Nos adhérents publient
  • France 1918-1940-1945. Décadence d’un régime, effondrement et résistances (Éditions Jourdan, 2022, 650 p., 23,90 €), le 8e livre de Claude Faisandier, fourmille de détails sur un grand nombre de personnalités. 1940-1945 et les années qui y ont conduit sont des thèmes sur lesquels chacun réagit selon ses idées, ses connaissances, son passé...
  • Aux éditions Glyphe qu’il dirige, Éric Martini vient de publier Un diamant dans une boîte à chaussures, de Sophie Selliez (250 p., 15 €), superbe comédie sur les relations mère-fille et la quête de soi, et Mes amis, premier roman d’Emmanuel Bove, dans la collection « Classiques oubliés » (208 p., 10 €).
  • Nous retrouvons plusieurs de nos amis dans la revue Livr’arbitres (mars) : Bernard Leconte y présente un ouvrage, Catherine Distinguin contribue au dossier sur les « Écrivains de Nouvelle Aquitaine » et s’entretient avec Alfred Eibel, et les grands spécialistes de cinéma que sont Michel Mourlet et Philippe d’Hugues sont interrogés, le premier pour son livre Dans le fauteuil du quatrième rang (voir DLF n° 283, p.

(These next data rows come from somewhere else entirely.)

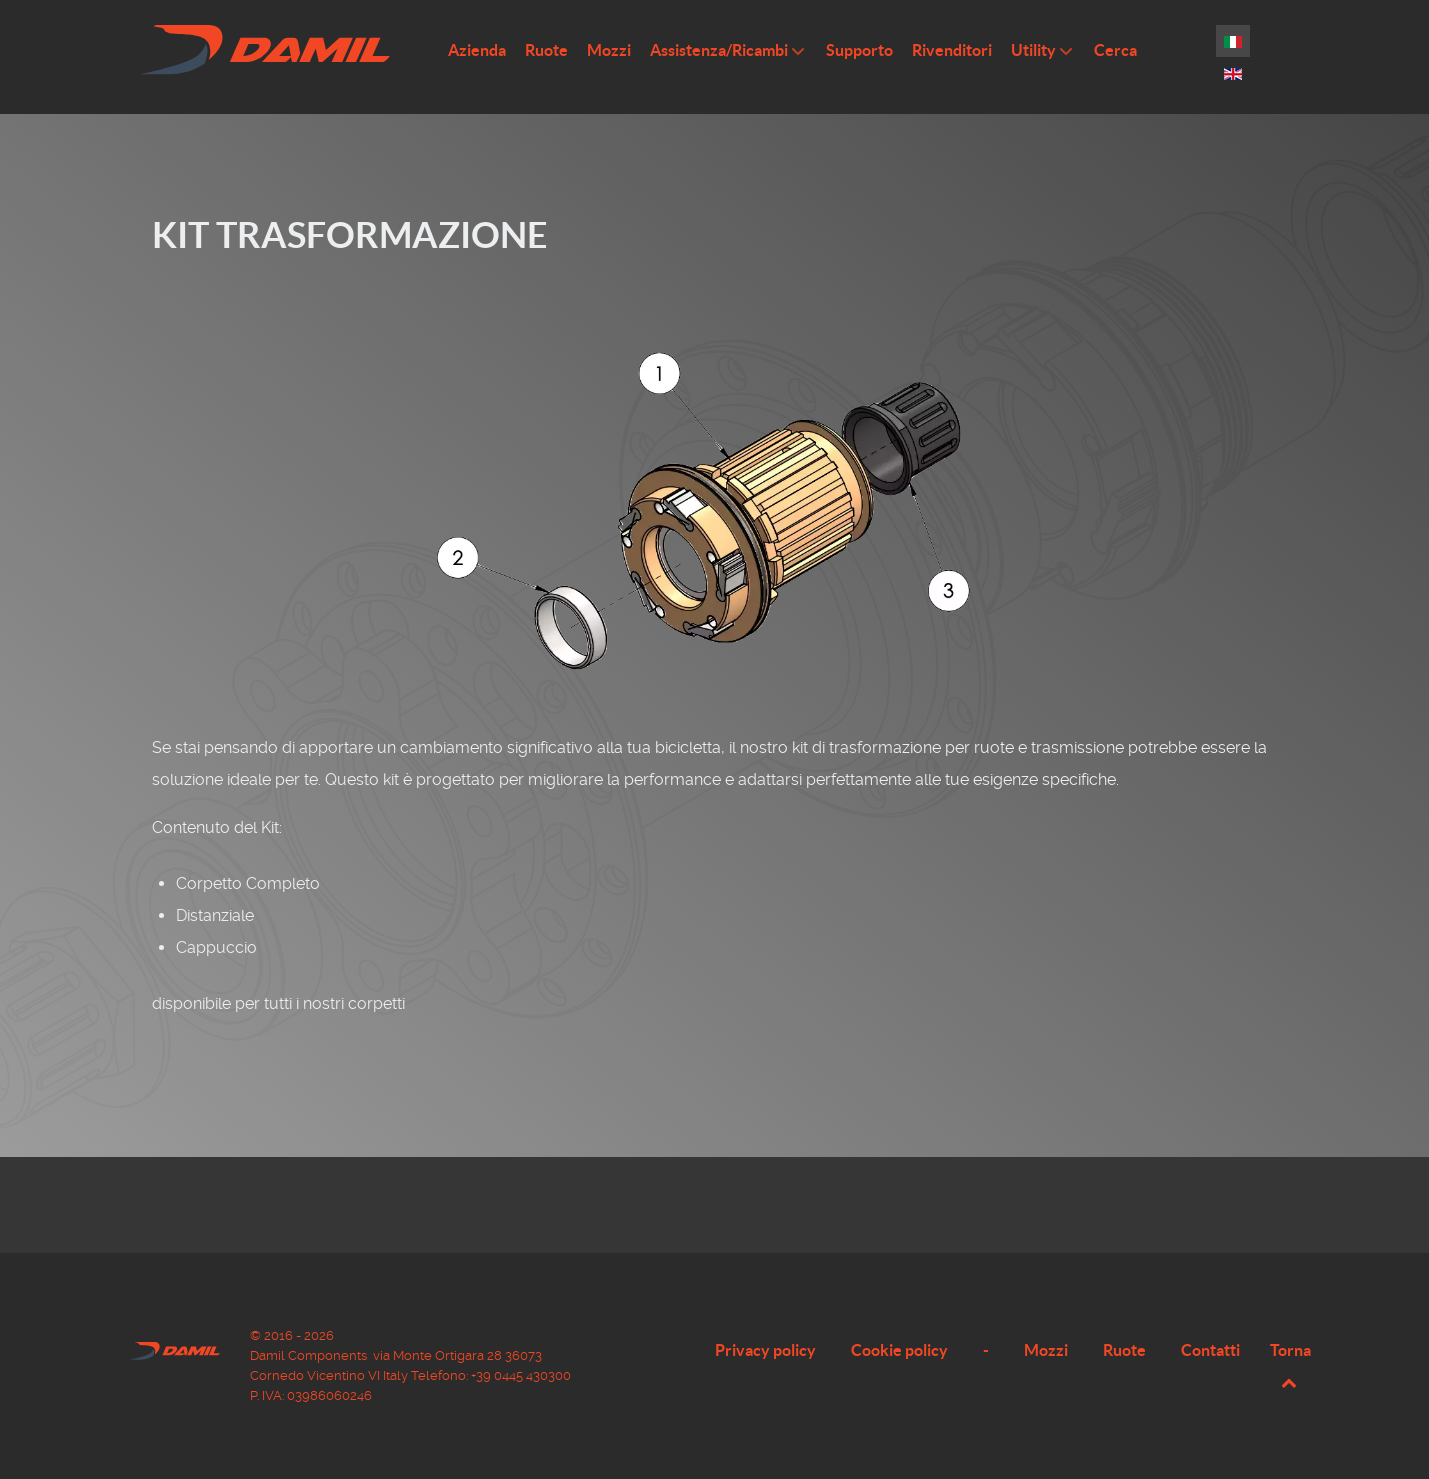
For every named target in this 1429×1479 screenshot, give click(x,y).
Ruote (1124, 1350)
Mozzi (1046, 1350)
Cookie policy (899, 1350)
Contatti (1210, 1350)
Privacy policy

IX), le second pour Ma vie et le cinéma. Mémoires intempestifs, T I – 1931-1981, préfacé par Frédéric Vitoux, de l’Académie française, et T II – 1981- 2021 (Via Romana, 2021, respectivement 478 p. et 472 p., 24 € chacun).
  • Le Vendroy, roman de Louise de Tréfalc, nous entraîne dans la vie passionnante d’un professeur d’histoire, membre de DLF, adversaire du mensonge historique comme des anglicismes et, surtout, de l’incohérence (Éditions du Lys bleu, 2022, 900 p., 27 €).
  • Le nouveau roman de Lise Gauvin, Et toi, comment vas-tu ? – portrait de plusieurs générations de femmes – est paru au Canada en septembre 2021 aux éditions Léméac et vient de paraître en France aux éditions Des femmes-Antoinette Fouque (160 p., 14 €).
  • « La domination américaine a ses limites », tel est le titre du long article de Jean- Charles Forestier publié par Ouest-France (17 janvier). Il y dénonce notamment l’utilisation du terme pouces au lieu de centimètres pour la taille des écrans.
  • L’Alliance Champlain vient de publier le nouvel ouvrage de Daniel Miroux, Regards multiples sur la vie quotidienne des Atsaaï, les Kanaks originaires d’Ouvéa, vivant en milieu urbain en Nouvelle-Calédonie (en vente auprès de l’association et à la librairie Calédolivres).
  • À l’occasion de la Semaine de la langue française, Alain Ripaux, président de Francophonie Force Oblige, a lancé un « Appel à tous les francophones » sur son site, sur YouTube et sur Frontenac- Amériques.
  • Marie Treps a participé à l’ouvrage collectif international Colonisations. Notre histoire, mis en chantier par les éditions du Seuil, avec Patrick Boucheron et Séverine Nikel. Son article s’intitule « Bougnoul ou l’avilissement d’un terme ethnique ».
  • Me Jean-Claude Amboise a rédigé le chapitre sur le régime juridique de l’utilisation de la langue française dans l’enseignement supérieur pour La Gouvernance linguistique des universités et établissements d’enseignement supérieur (p. 145 à 162). Cet ouvrage, publié par Les Éditions de l’École polytechnique, est coordonné par Jean-Claude Beacco, Olivier Bertrand, José Carlos Herreras et (notre ami) Christian Tremblay.